Exercise directions:
Swap every "Where should I click to" in all of the lines below for "Which spot should I click to", and leave everything else unchanged.

[Item coordinate data]
● ● ● ●

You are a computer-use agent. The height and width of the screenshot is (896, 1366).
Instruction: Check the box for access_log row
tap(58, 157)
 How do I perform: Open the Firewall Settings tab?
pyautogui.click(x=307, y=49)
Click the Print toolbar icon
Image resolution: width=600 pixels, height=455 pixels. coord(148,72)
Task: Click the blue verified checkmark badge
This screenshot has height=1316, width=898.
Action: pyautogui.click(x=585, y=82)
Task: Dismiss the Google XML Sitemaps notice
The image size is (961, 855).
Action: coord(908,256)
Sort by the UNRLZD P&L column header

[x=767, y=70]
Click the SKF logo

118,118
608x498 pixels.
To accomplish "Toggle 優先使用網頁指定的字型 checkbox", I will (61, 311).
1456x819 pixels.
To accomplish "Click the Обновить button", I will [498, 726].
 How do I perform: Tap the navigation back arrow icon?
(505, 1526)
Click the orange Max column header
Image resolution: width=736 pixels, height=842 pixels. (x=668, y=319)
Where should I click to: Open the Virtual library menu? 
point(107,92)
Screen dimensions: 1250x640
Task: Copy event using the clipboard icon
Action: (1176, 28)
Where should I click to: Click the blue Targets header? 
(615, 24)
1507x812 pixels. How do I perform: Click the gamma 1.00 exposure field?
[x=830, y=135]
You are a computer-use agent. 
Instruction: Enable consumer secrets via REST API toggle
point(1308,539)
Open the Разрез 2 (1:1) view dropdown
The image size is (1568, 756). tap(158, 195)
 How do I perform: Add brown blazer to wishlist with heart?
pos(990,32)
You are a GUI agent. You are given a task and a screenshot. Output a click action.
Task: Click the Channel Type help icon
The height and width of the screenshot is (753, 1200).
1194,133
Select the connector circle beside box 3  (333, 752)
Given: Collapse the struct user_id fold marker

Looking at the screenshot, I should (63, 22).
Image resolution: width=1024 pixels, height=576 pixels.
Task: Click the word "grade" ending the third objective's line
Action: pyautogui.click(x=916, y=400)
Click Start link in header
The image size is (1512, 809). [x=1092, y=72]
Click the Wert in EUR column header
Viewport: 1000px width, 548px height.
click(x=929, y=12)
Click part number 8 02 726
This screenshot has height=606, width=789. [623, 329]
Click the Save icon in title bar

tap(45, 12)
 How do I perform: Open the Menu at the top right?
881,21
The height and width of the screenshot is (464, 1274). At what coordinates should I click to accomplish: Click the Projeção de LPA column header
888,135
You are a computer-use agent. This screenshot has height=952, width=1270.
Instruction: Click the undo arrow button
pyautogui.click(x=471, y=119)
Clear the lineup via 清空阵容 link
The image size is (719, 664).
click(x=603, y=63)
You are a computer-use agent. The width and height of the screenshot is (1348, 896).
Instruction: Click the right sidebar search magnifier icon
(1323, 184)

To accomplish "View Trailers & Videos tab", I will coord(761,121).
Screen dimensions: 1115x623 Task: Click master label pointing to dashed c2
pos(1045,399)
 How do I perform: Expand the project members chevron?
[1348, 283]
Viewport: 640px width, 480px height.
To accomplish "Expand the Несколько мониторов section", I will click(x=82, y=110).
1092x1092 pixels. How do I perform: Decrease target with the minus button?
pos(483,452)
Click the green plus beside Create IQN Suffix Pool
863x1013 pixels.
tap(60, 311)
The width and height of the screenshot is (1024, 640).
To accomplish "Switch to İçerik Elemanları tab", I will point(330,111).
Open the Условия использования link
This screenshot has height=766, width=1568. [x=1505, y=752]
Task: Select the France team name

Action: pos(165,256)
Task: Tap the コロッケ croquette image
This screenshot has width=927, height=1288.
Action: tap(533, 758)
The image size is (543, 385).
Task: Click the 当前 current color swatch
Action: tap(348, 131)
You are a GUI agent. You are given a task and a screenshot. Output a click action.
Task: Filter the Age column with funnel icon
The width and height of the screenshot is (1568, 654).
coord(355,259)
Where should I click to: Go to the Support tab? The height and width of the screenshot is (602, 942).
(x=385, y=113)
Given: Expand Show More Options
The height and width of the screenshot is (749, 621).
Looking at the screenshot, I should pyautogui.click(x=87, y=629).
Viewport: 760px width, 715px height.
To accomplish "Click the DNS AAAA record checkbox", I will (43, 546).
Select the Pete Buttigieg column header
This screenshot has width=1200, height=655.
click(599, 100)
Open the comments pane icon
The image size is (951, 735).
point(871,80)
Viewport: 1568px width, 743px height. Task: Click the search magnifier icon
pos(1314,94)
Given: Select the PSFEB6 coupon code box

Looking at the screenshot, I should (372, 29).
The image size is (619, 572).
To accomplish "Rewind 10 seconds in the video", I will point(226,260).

● ● ● ●

Result of the exercise:
You are a computer-use agent. The height and width of the screenshot is (896, 1366).
Instruction: Check the box for access_log row
tap(58, 157)
 How do I perform: Open the Firewall Settings tab?
pyautogui.click(x=307, y=49)
Click the Print toolbar icon
Image resolution: width=600 pixels, height=455 pixels. coord(148,72)
Task: Click the blue verified checkmark badge
This screenshot has height=1316, width=898.
Action: pyautogui.click(x=585, y=82)
Task: Dismiss the Google XML Sitemaps notice
The image size is (961, 855).
Action: coord(908,256)
Sort by the UNRLZD P&L column header

[x=767, y=70]
Click the SKF logo

118,118
608x498 pixels.
To accomplish "Toggle 優先使用網頁指定的字型 checkbox", I will (61, 311).
1456x819 pixels.
To accomplish "Click the Обновить button", I will [498, 726].
 How do I perform: Tap the navigation back arrow icon?
(505, 1526)
Click the orange Max column header
Image resolution: width=736 pixels, height=842 pixels. (x=668, y=319)
Which spot should I click to: Open the Virtual library menu? 
point(107,92)
Screen dimensions: 1250x640
Task: Copy event using the clipboard icon
Action: (1176, 28)
Which spot should I click to: Click the blue Targets header? 
(615, 24)
1507x812 pixels. How do I perform: Click the gamma 1.00 exposure field?
[x=830, y=135]
You are a computer-use agent. 
Instruction: Enable consumer secrets via REST API toggle
point(1308,539)
Open the Разрез 2 (1:1) view dropdown
The image size is (1568, 756). tap(158, 195)
 How do I perform: Add brown blazer to wishlist with heart?
pos(990,32)
You are a GUI agent. You are given a task and a screenshot. Output a click action.
Task: Click the Channel Type help icon
The height and width of the screenshot is (753, 1200).
1194,133
Select the connector circle beside box 3  (333, 752)
Given: Collapse the struct user_id fold marker

Looking at the screenshot, I should (63, 22).
Image resolution: width=1024 pixels, height=576 pixels.
Task: Click the word "grade" ending the third objective's line
Action: pyautogui.click(x=916, y=400)
Click Start link in header
The image size is (1512, 809). [x=1092, y=72]
Click the Wert in EUR column header
Viewport: 1000px width, 548px height.
click(x=929, y=12)
Click part number 8 02 726
This screenshot has height=606, width=789. [623, 329]
Click the Save icon in title bar

tap(45, 12)
 How do I perform: Open the Menu at the top right?
881,21
The height and width of the screenshot is (464, 1274). At what coordinates should I click to accomplish: Click the Projeção de LPA column header
888,135
You are a computer-use agent. This screenshot has height=952, width=1270.
Instruction: Click the undo arrow button
pyautogui.click(x=471, y=119)
Clear the lineup via 清空阵容 link
The image size is (719, 664).
click(x=603, y=63)
You are a computer-use agent. The width and height of the screenshot is (1348, 896).
Instruction: Click the right sidebar search magnifier icon
(1323, 184)

To accomplish "View Trailers & Videos tab", I will coord(761,121).
Screen dimensions: 1115x623 Task: Click master label pointing to dashed c2
pos(1045,399)
 How do I perform: Expand the project members chevron?
[1348, 283]
Viewport: 640px width, 480px height.
To accomplish "Expand the Несколько мониторов section", I will click(x=82, y=110).
1092x1092 pixels. How do I perform: Decrease target with the minus button?
pos(483,452)
Click the green plus beside Create IQN Suffix Pool
863x1013 pixels.
tap(60, 311)
The width and height of the screenshot is (1024, 640).
To accomplish "Switch to İçerik Elemanları tab", I will point(330,111).
Open the Условия использования link
This screenshot has height=766, width=1568. [x=1505, y=752]
Task: Select the France team name

Action: pos(165,256)
Task: Tap the コロッケ croquette image
This screenshot has width=927, height=1288.
Action: tap(533, 758)
The image size is (543, 385).
Task: Click the 当前 current color swatch
Action: tap(348, 131)
You are a GUI agent. You are given a task and a screenshot. Output a click action.
Task: Filter the Age column with funnel icon
The width and height of the screenshot is (1568, 654).
coord(355,259)
Which spot should I click to: Go to the Support tab? The height and width of the screenshot is (602, 942).
(x=385, y=113)
Given: Expand Show More Options
The height and width of the screenshot is (749, 621).
Looking at the screenshot, I should pyautogui.click(x=87, y=629).
Viewport: 760px width, 715px height.
To accomplish "Click the DNS AAAA record checkbox", I will (43, 546).
Select the Pete Buttigieg column header
This screenshot has width=1200, height=655.
click(599, 100)
Open the comments pane icon
The image size is (951, 735).
point(871,80)
Viewport: 1568px width, 743px height. Task: Click the search magnifier icon
pos(1314,94)
Given: Select the PSFEB6 coupon code box

Looking at the screenshot, I should (372, 29).
The image size is (619, 572).
To accomplish "Rewind 10 seconds in the video", I will point(226,260).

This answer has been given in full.